"Não darei veneno a ninguém, mesmo que mo peça, nem lhe sugerirei essa possibilidade."
(Juramento de Hipócrates)


“Viver é um direito não uma obrigação”
(Ramón Sampedro)

07/03/09

Conclusões individuais - André

Durante a elaboração deste trabalho, as dúvidas que tinha quanto a ser a favor ou contra a prática da eutanásia, converteram-se em certezas. Decididamente Não!
Considerando - o direito à vida – ser o primeiro direito do homem na sua realidade profunda, desde o nascimento até à morte e cujo desenvolvimento e identidade há que respeitar, então a aceleração da morte de um doente incurável ou terminal não pode ser desejável, através da eutanásia, seja ela activa ou passiva, voluntária ou involuntária, contribuindo para a eliminação de seres humanos, quer se trate de adultos com mente sã e portadores de doença incurável, crianças ou doentes mentais. Torna-se evidente a desumanização e anti-socialização pela eutanásia, porque ataca o próprio fundamento da comunidade que é a vida dos seus membros.Existem alternativas, que não a morte assistida, a pacientes com doenças terminais: Os cuidados paliativos, o tratamento da dor e do sofrimento humano são algumas alternativas. Os cuidados paliativos afirmam a vida e aceitam a morte como um processo natural, pelo que não pretendem provocá-la, através da eutanásia, ou atrasá-la, através de uma obstinação terapêutica desadequada. Ao invés, visam melhorar a qualidade de vida dos enfermos, através do alívio e da prevenção da dor e do sofrimento. Para isso contam com tratamentos rigorosos dos problemas, não só físicos, mas psicossociais e espirituais.
Para além disso, em termos de crenças religiosas, optar pela eutanásia seria renunciar à vida que Deus nos deu e que só Ele poderá tirar. Outro dos argumentos que considero relevante, para me opor à eutanásia é o Juramento de Hipócrates que impede os médicos, de em qualquer circunstância, consentir e apoiar a morte de um enfermo.

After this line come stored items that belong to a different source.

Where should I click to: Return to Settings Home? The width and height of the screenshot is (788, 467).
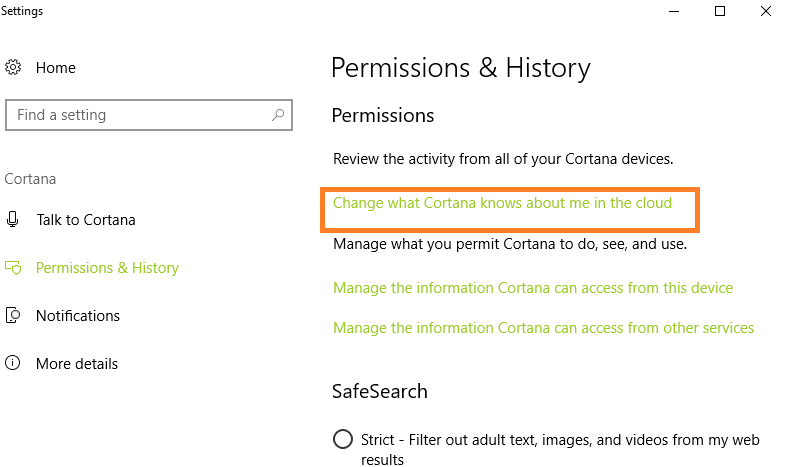(56, 67)
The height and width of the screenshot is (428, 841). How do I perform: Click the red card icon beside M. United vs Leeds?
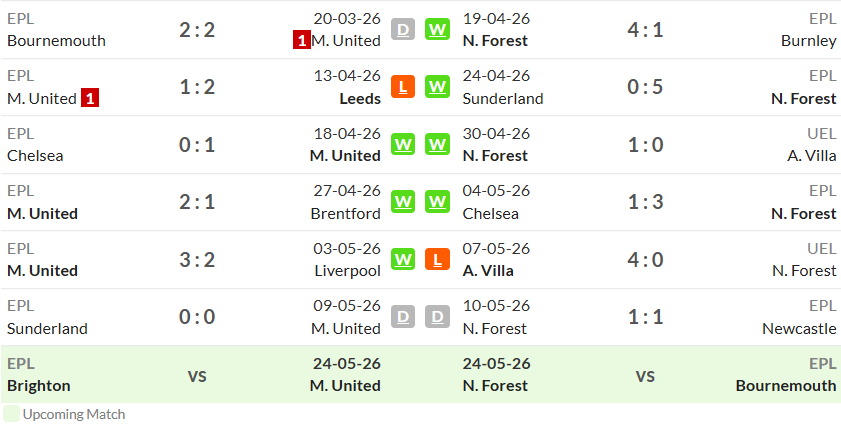[90, 99]
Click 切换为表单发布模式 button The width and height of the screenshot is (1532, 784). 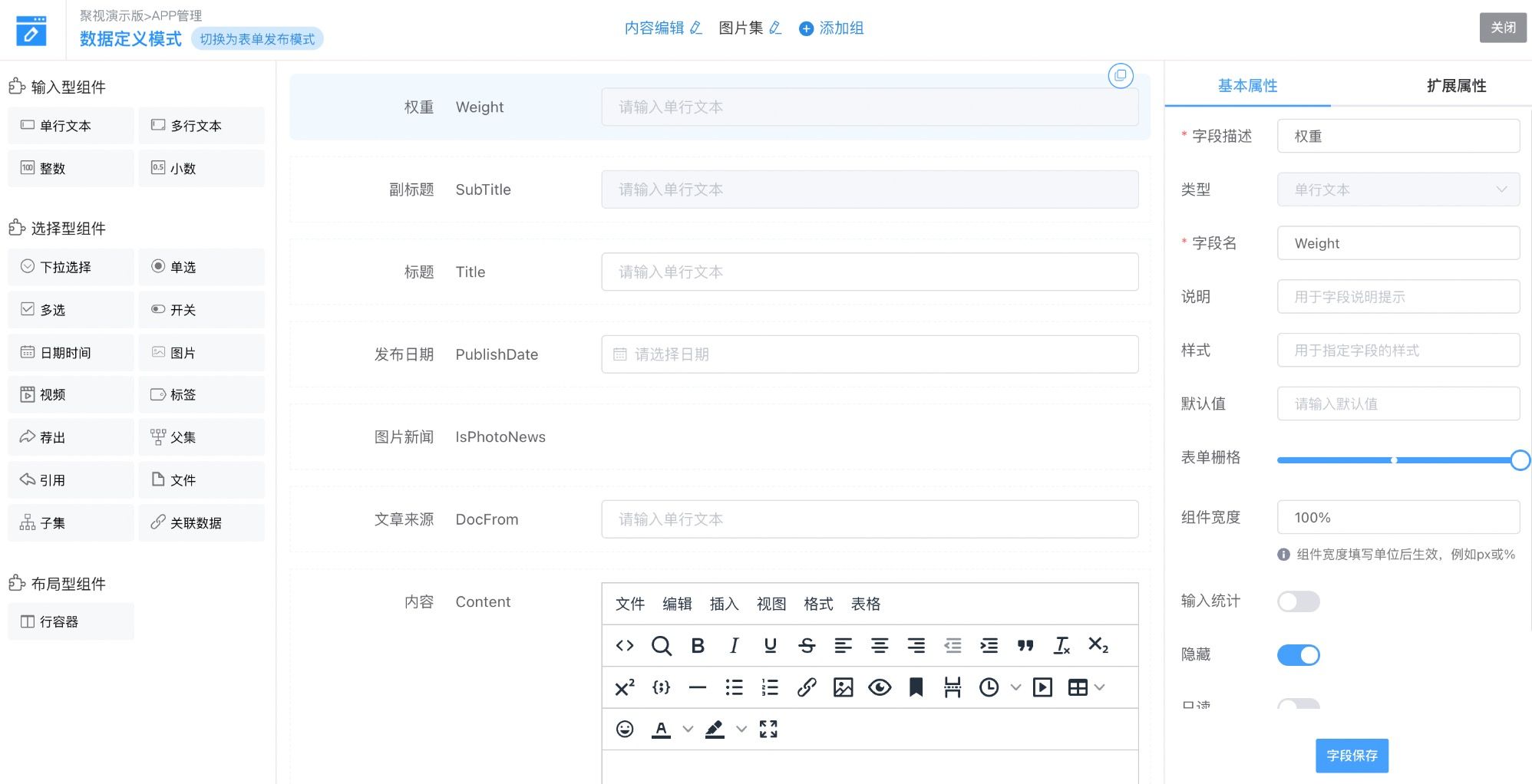point(257,39)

Ainda, a legalização da eutanásia, poderá levar familiares e especialmente herdeiros, com interesses económicos, a recomendar a eutanásia de forma abusiva. Mais, a imprevisibilidade de prever o tempo de vida restante e a possibilidade de erro de diagnóstico poderão levar a mortes precoces e em vão. Por outro lado os progressos na área da medicina poderão tornar curáveis doenças agora incuráveis. Entendo ainda que adiantar a morte de alguém poderá ter outros interesses comerciais, tais como o tráfico de órgãos, pelo que me oponho à sua prática.